Without copying the images, write out all the entries below verbatim.

*** Opening of Material provided ***

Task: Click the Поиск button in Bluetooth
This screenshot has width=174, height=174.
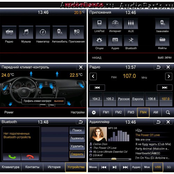Action: 77,131
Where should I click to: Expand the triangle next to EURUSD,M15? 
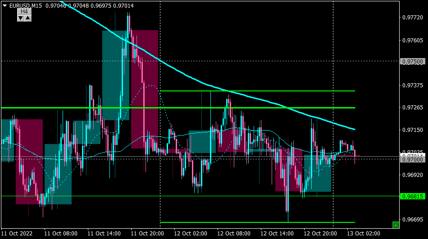coord(5,6)
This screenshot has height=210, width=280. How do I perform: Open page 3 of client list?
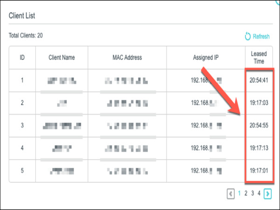[252, 193]
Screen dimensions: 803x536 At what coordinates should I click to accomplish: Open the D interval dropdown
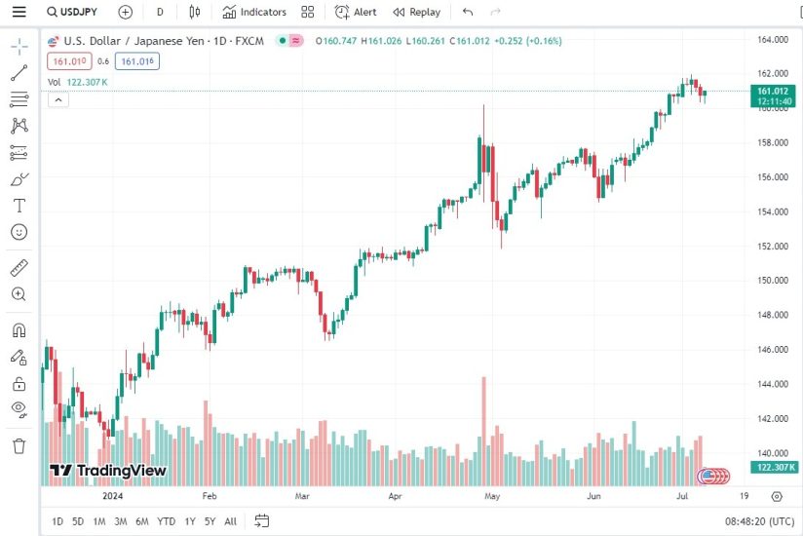pyautogui.click(x=160, y=12)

*** Close of Material provided ***

— Worked solution —
Task: Click the Поиск button in Bluetooth
This screenshot has width=174, height=174.
Action: 77,131
Where should I click to: Expand the triangle next to EURUSD,M15? 
coord(5,6)
This screenshot has height=210, width=280. How do I perform: Open page 3 of client list?
[252, 193]
Screen dimensions: 803x536 At what coordinates should I click to accomplish: Open the D interval dropdown
pyautogui.click(x=160, y=12)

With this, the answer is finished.